Task requirements: Work through the data below and give the number of lines holding the word "Tile", without any other text.

Stored data entries:
________________________
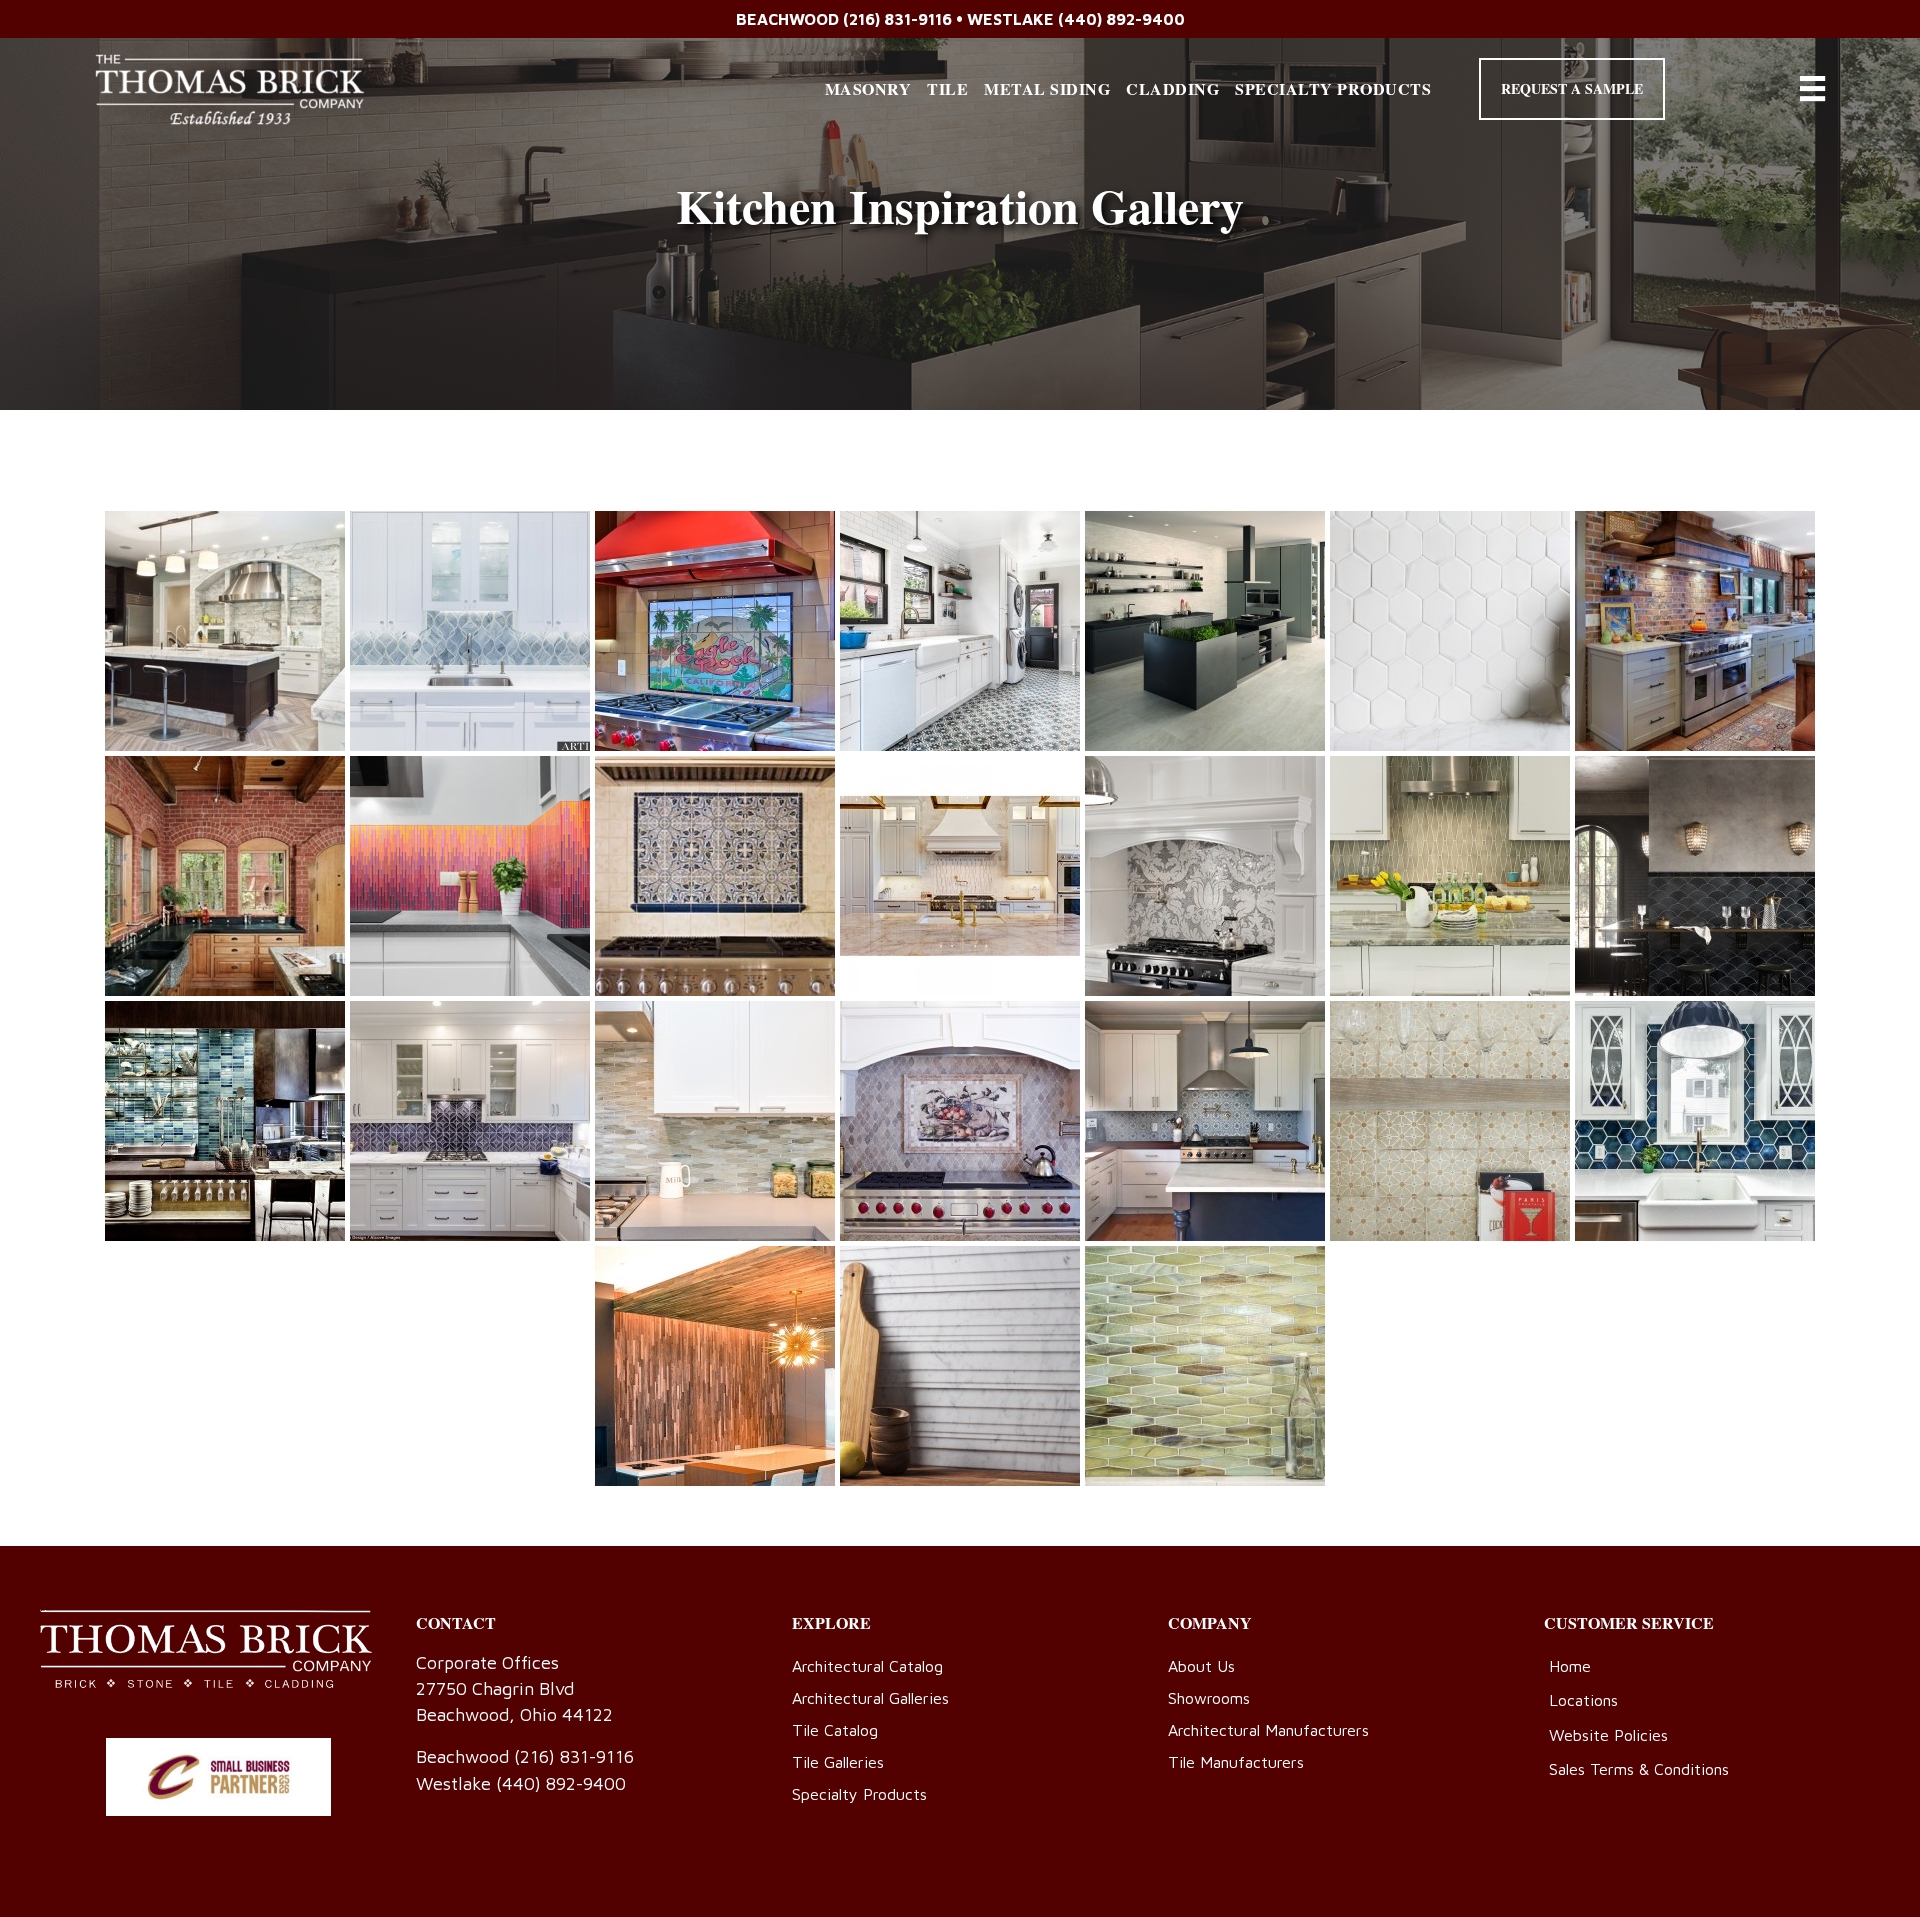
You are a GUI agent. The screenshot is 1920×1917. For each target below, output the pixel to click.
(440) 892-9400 (1121, 19)
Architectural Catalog (867, 1666)
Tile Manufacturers (1236, 1762)
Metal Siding (1047, 88)
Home (1570, 1666)
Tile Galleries (838, 1762)
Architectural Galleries (870, 1698)
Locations (1583, 1700)
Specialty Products (1333, 88)
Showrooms (1209, 1698)
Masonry (868, 88)
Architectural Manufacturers (1268, 1730)
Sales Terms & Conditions (1639, 1769)
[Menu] (1812, 88)
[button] (1572, 89)
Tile (947, 88)
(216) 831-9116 (897, 19)
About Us (1201, 1666)
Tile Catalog (835, 1730)
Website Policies (1608, 1735)
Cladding (1172, 88)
________________________
Result for this exercise: 4